The risk-identification-algorithm may be based upon various factors and/or criteria. For example, the risk-identification-algorithm may be based upon, but not limited to, a set of terms statistically associated with risk; upon a temporal factor; upon a set of customized criteria, etc. and combinations thereof. The set of customized criteria may include and/or take into account of, for example, an industry criterion, a geographic criterion, a monetary criterion, a political criterion, a severity criterion, an urgency criterion, a subject matter criterion, a topic criterion, a set of named entities, and combinations thereof.

In one aspect of the present invention, the risk-identification-algorithm may be based upon a set of source ratings. As used herein, the phrase “source ratings” refers to the rating of sources, for example, but not limited to, relevance, reliability, etc. The set of source ratings may have a one to one correspondence with a set of sources. The set of sources may serve as a source of information on which the corpus is based. The set of source ratings may be modified based upon an imminent risk, a materialized risk, and combinations thereof.

The method of the present invention may further include transmitting the signal representative of the set of prerequisite risks, transmitting the signal representative of the imminent risk, transmitting the signal representative of the materialized risk, and combinations thereof Moreover, the present invention may further include providing a web-based risk alerting service using at least one of the signal representative of the set of risks, the signal representative of the imminent risk, the signal representative of the materialized risk, and combinations thereof.
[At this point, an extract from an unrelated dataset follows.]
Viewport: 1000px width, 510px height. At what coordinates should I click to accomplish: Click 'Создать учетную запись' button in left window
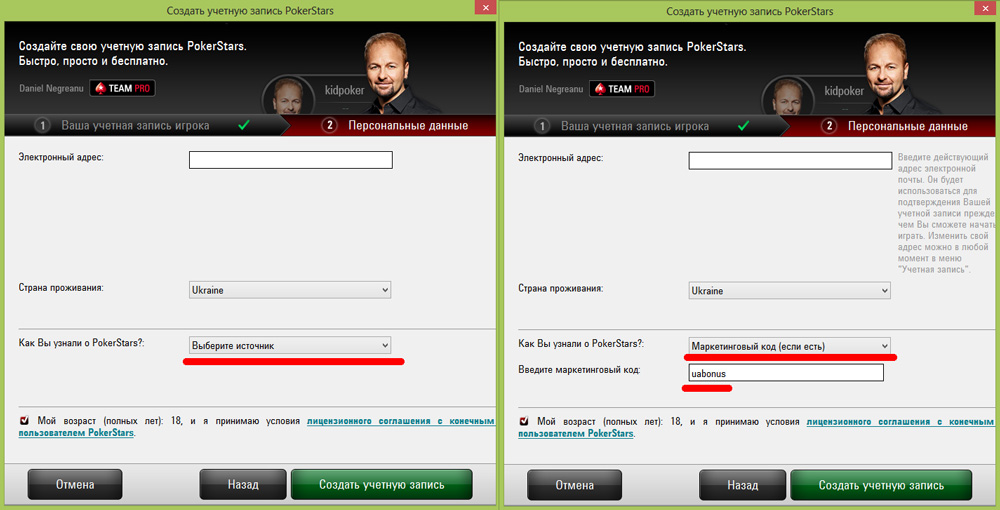pyautogui.click(x=382, y=484)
In another aspect of the present invention a computing device may include an electronic memory; and a risk-identification-algorithm based, at least in part, on the set of risk-indicating patterns associated with a corpus stored in the electronic memory. A processor (not shown) may be used to run the algorithm on the computer device. The computing device may include a computer interface, which is depicted, but not limited to, a keyboard, for querying the risk-identification-algorithm. The computing device may include a display for receiving a signal from the electronic memory and for displaying risk alerts from the risk-identification-algorithm.

In another aspect of the present invention, a computer system is provided for alerting a user of risks. The system may include a computing device having an electronic memory and a risk-identification-algorithm based, at least in part, on the set of risk-indicating patterns associated with a corpus stored in the electronic memory. A processor may be used to run the algorithm on the computer device. The system may further include a user interface for querying the risk-identification-algorithm and for receiving a signal from the electronic memory of the computing device for alerting a user of risks. The user interface may include, but is not limited to, a computer, a television, a portable media device, and/or a web-enabled device, such as a cellular phone, a personal data assistant, and the like.

In implementation, the inventive concepts may be automatically or semi-automatically, i.e., with some degree of human intervention, performed. Also, the present invention is not to be limited in scope by the specific embodiments described herein. It is fully contemplated that other various embodiments of and modifications to the present invention, in addition to those described herein, will become apparent to those of ordinary skill in the art from the foregoing description and accompanying drawings. Thus, such other embodiments and modifications are intended to fall within the scope of the following appended claims. Further, although the present invention has been described herein in the context of particular embodiments and implementations and applications and in particular environments, those of ordinary skill in the art will appreciate that its usefulness is not limited thereto and that the present invention can be beneficially applied in any number of ways and environments for any number of purposes. Accordingly, the claims set forth below should be construed in view of the full breadth and spirit of the present invention as disclosed herein.